### Your assignment
Write the listing out again, exactly as it appears.

### Recorded information
......

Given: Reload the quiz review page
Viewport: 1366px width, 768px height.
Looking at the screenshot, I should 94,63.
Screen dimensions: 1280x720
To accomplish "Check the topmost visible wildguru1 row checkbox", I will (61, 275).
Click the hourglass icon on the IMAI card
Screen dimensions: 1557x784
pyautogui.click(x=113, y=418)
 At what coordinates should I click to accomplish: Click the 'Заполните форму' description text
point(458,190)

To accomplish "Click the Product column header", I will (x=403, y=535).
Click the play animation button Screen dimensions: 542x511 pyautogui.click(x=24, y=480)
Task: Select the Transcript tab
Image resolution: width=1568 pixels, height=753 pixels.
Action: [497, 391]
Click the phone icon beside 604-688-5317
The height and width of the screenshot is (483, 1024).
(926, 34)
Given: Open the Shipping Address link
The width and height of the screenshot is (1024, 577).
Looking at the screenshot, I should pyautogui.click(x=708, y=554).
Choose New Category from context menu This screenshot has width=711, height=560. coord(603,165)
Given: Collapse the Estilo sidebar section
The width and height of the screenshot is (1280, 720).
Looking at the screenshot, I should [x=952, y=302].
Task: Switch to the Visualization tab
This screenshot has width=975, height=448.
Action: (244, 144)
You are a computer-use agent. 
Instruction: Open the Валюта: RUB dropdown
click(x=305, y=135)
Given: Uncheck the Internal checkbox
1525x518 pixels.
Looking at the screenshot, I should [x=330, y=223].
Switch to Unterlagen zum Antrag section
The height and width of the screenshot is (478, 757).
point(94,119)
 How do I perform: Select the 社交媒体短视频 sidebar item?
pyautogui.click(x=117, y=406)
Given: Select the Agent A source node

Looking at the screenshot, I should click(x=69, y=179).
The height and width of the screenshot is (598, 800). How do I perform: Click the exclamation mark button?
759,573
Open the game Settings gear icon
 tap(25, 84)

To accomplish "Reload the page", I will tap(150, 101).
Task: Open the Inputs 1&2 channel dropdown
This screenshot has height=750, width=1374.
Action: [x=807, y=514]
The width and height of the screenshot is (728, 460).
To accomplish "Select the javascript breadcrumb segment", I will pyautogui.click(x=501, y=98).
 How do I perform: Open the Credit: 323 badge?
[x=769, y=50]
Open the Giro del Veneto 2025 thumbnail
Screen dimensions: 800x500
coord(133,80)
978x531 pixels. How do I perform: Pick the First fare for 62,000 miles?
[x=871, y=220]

......

### Result below
Given: Reload the quiz review page
Viewport: 1366px width, 768px height.
Looking at the screenshot, I should 94,63.
Screen dimensions: 1280x720
To accomplish "Check the topmost visible wildguru1 row checkbox", I will (61, 275).
Click the hourglass icon on the IMAI card
Screen dimensions: 1557x784
pyautogui.click(x=113, y=418)
 At what coordinates should I click to accomplish: Click the 'Заполните форму' description text
point(458,190)

To accomplish "Click the Product column header", I will (x=403, y=535).
Click the play animation button Screen dimensions: 542x511 pyautogui.click(x=24, y=480)
Task: Select the Transcript tab
Image resolution: width=1568 pixels, height=753 pixels.
Action: [497, 391]
Click the phone icon beside 604-688-5317
The height and width of the screenshot is (483, 1024).
(926, 34)
Given: Open the Shipping Address link
The width and height of the screenshot is (1024, 577).
Looking at the screenshot, I should pyautogui.click(x=708, y=554).
Choose New Category from context menu This screenshot has width=711, height=560. coord(603,165)
Given: Collapse the Estilo sidebar section
The width and height of the screenshot is (1280, 720).
Looking at the screenshot, I should [x=952, y=302].
Task: Switch to the Visualization tab
This screenshot has width=975, height=448.
Action: (244, 144)
You are a computer-use agent. 
Instruction: Open the Валюта: RUB dropdown
click(x=305, y=135)
Given: Uncheck the Internal checkbox
1525x518 pixels.
Looking at the screenshot, I should [x=330, y=223].
Switch to Unterlagen zum Antrag section
The height and width of the screenshot is (478, 757).
point(94,119)
 How do I perform: Select the 社交媒体短视频 sidebar item?
pyautogui.click(x=117, y=406)
Given: Select the Agent A source node

Looking at the screenshot, I should click(x=69, y=179).
The height and width of the screenshot is (598, 800). How do I perform: Click the exclamation mark button?
759,573
Open the game Settings gear icon
 tap(25, 84)

To accomplish "Reload the page", I will tap(150, 101).
Task: Open the Inputs 1&2 channel dropdown
This screenshot has height=750, width=1374.
Action: [x=807, y=514]
The width and height of the screenshot is (728, 460).
To accomplish "Select the javascript breadcrumb segment", I will pyautogui.click(x=501, y=98).
 How do I perform: Open the Credit: 323 badge?
[x=769, y=50]
Open the Giro del Veneto 2025 thumbnail
Screen dimensions: 800x500
coord(133,80)
978x531 pixels. How do I perform: Pick the First fare for 62,000 miles?
[x=871, y=220]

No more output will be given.